Directive: Format the lines below as a JSON list of strings with one string per line, leaving out blank lines.

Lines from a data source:

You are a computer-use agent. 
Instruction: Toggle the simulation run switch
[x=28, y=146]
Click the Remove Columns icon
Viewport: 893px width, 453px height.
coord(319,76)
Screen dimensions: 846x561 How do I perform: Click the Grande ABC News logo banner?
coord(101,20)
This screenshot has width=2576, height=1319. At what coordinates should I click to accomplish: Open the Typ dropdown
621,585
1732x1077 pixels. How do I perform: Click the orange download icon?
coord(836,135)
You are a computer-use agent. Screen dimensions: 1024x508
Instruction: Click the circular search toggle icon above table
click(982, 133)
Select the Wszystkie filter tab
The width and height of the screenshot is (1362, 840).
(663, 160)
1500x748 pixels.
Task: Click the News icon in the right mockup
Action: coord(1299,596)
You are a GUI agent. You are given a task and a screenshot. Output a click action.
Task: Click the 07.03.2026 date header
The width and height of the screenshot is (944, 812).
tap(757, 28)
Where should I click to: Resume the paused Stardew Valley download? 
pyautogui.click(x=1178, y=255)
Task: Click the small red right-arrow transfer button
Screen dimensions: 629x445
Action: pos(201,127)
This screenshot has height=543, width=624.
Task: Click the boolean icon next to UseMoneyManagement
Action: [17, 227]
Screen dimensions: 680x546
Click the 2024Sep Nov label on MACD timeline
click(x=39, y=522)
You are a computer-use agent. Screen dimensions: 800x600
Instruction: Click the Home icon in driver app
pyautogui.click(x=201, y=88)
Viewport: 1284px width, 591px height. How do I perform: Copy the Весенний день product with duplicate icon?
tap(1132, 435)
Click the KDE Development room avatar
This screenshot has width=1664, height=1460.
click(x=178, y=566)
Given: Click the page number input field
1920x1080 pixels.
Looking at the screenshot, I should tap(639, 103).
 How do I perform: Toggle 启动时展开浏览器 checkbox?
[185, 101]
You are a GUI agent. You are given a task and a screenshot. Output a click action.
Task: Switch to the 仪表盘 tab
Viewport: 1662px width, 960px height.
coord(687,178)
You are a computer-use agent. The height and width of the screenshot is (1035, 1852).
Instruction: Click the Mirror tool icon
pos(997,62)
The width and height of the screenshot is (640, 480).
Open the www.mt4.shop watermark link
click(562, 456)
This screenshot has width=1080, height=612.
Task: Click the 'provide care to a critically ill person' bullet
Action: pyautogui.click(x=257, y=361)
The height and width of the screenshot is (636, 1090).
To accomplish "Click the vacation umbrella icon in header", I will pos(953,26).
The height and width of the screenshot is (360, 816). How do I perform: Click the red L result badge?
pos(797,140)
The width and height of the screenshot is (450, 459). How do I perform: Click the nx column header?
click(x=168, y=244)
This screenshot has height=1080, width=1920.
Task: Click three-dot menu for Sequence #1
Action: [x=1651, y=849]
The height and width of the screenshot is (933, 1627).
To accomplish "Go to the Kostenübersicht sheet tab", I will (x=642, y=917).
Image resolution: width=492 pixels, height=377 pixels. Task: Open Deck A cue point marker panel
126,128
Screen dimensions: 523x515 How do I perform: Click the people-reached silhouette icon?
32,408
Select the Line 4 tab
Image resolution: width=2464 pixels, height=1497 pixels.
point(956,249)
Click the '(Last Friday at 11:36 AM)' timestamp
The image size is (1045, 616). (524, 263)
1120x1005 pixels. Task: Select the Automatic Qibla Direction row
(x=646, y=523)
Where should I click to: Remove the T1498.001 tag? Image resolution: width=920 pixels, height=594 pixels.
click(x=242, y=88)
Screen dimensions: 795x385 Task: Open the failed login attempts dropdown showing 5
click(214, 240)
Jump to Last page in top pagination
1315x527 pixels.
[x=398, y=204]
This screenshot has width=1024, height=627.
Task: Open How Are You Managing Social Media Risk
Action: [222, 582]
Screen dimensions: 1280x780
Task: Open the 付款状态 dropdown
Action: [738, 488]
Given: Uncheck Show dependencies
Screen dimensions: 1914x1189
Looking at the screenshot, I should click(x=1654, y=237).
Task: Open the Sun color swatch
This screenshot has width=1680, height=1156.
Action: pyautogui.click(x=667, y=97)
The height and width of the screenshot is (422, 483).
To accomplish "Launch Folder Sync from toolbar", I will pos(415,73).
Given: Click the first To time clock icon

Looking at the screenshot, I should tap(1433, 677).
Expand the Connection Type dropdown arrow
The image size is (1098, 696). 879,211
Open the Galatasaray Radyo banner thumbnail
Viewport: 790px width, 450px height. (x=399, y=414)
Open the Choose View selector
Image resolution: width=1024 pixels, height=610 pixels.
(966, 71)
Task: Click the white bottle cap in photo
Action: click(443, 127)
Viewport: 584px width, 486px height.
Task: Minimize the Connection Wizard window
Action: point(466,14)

Task response:
[
  "You are a computer-use agent. ",
  "Instruction: Toggle the simulation run switch",
  "[x=28, y=146]",
  "Click the Remove Columns icon",
  "Viewport: 893px width, 453px height.",
  "coord(319,76)",
  "Screen dimensions: 846x561 How do I perform: Click the Grande ABC News logo banner?",
  "coord(101,20)",
  "This screenshot has width=2576, height=1319. At what coordinates should I click to accomplish: Open the Typ dropdown",
  "621,585",
  "1732x1077 pixels. How do I perform: Click the orange download icon?",
  "coord(836,135)",
  "You are a computer-use agent. Screen dimensions: 1024x508",
  "Instruction: Click the circular search toggle icon above table",
  "click(982, 133)",
  "Select the Wszystkie filter tab",
  "The width and height of the screenshot is (1362, 840).",
  "(663, 160)",
  "1500x748 pixels.",
  "Task: Click the News icon in the right mockup",
  "Action: coord(1299,596)",
  "You are a GUI agent. You are given a task and a screenshot. Output a click action.",
  "Task: Click the 07.03.2026 date header",
  "The width and height of the screenshot is (944, 812).",
  "tap(757, 28)",
  "Where should I click to: Resume the paused Stardew Valley download? ",
  "pyautogui.click(x=1178, y=255)",
  "Task: Click the small red right-arrow transfer button",
  "Screen dimensions: 629x445",
  "Action: pos(201,127)",
  "This screenshot has height=543, width=624.",
  "Task: Click the boolean icon next to UseMoneyManagement",
  "Action: [17, 227]",
  "Screen dimensions: 680x546",
  "Click the 2024Sep Nov label on MACD timeline",
  "click(x=39, y=522)",
  "You are a computer-use agent. Screen dimensions: 800x600",
  "Instruction: Click the Home icon in driver app",
  "pyautogui.click(x=201, y=88)",
  "Viewport: 1284px width, 591px height. How do I perform: Copy the Весенний день product with duplicate icon?",
  "tap(1132, 435)",
  "Click the KDE Development room avatar",
  "This screenshot has width=1664, height=1460.",
  "click(x=178, y=566)",
  "Given: Click the page number input field",
  "1920x1080 pixels.",
  "Looking at the screenshot, I should tap(639, 103).",
  " How do I perform: Toggle 启动时展开浏览器 checkbox?",
  "[185, 101]",
  "You are a GUI agent. You are given a task and a screenshot. Output a click action.",
  "Task: Switch to the 仪表盘 tab",
  "Viewport: 1662px width, 960px height.",
  "coord(687,178)",
  "You are a computer-use agent. The height and width of the screenshot is (1035, 1852).",
  "Instruction: Click the Mirror tool icon",
  "pos(997,62)",
  "The width and height of the screenshot is (640, 480).",
  "Open the www.mt4.shop watermark link",
  "click(562, 456)",
  "This screenshot has width=1080, height=612.",
  "Task: Click the 'provide care to a critically ill person' bullet",
  "Action: pyautogui.click(x=257, y=361)",
  "The height and width of the screenshot is (636, 1090).",
  "To accomplish \"Click the vacation umbrella icon in header\", I will pos(953,26).",
  "The height and width of the screenshot is (360, 816). How do I perform: Click the red L result badge?",
  "pos(797,140)",
  "The width and height of the screenshot is (450, 459). How do I perform: Click the nx column header?",
  "click(x=168, y=244)",
  "This screenshot has height=1080, width=1920.",
  "Task: Click three-dot menu for Sequence #1",
  "Action: [x=1651, y=849]",
  "The height and width of the screenshot is (933, 1627).",
  "To accomplish \"Go to the Kostenübersicht sheet tab\", I will (x=642, y=917).",
  "Image resolution: width=492 pixels, height=377 pixels. Task: Open Deck A cue point marker panel",
  "126,128",
  "Screen dimensions: 523x515 How do I perform: Click the people-reached silhouette icon?",
  "32,408",
  "Select the Line 4 tab",
  "Image resolution: width=2464 pixels, height=1497 pixels.",
  "point(956,249)",
  "Click the '(Last Friday at 11:36 AM)' timestamp",
  "The image size is (1045, 616). (524, 263)",
  "1120x1005 pixels. Task: Select the Automatic Qibla Direction row",
  "(x=646, y=523)",
  "Where should I click to: Remove the T1498.001 tag? Image resolution: width=920 pixels, height=594 pixels.",
  "click(x=242, y=88)",
  "Screen dimensions: 795x385 Task: Open the failed login attempts dropdown showing 5",
  "click(214, 240)",
  "Jump to Last page in top pagination",
  "1315x527 pixels.",
  "[x=398, y=204]",
  "This screenshot has width=1024, height=627.",
  "Task: Open How Are You Managing Social Media Risk",
  "Action: [222, 582]",
  "Screen dimensions: 1280x780",
  "Task: Open the 付款状态 dropdown",
  "Action: [738, 488]",
  "Given: Uncheck Show dependencies",
  "Screen dimensions: 1914x1189",
  "Looking at the screenshot, I should click(x=1654, y=237).",
  "Task: Open the Sun color swatch",
  "This screenshot has width=1680, height=1156.",
  "Action: pyautogui.click(x=667, y=97)",
  "The height and width of the screenshot is (422, 483).",
  "To accomplish \"Launch Folder Sync from toolbar\", I will pos(415,73).",
  "Given: Click the first To time clock icon",
  "Looking at the screenshot, I should tap(1433, 677).",
  "Expand the Connection Type dropdown arrow",
  "The image size is (1098, 696). 879,211",
  "Open the Galatasaray Radyo banner thumbnail",
  "Viewport: 790px width, 450px height. (x=399, y=414)",
  "Open the Choose View selector",
  "Image resolution: width=1024 pixels, height=610 pixels.",
  "(966, 71)",
  "Task: Click the white bottle cap in photo",
  "Action: click(443, 127)",
  "Viewport: 584px width, 486px height.",
  "Task: Minimize the Connection Wizard window",
  "Action: point(466,14)"
]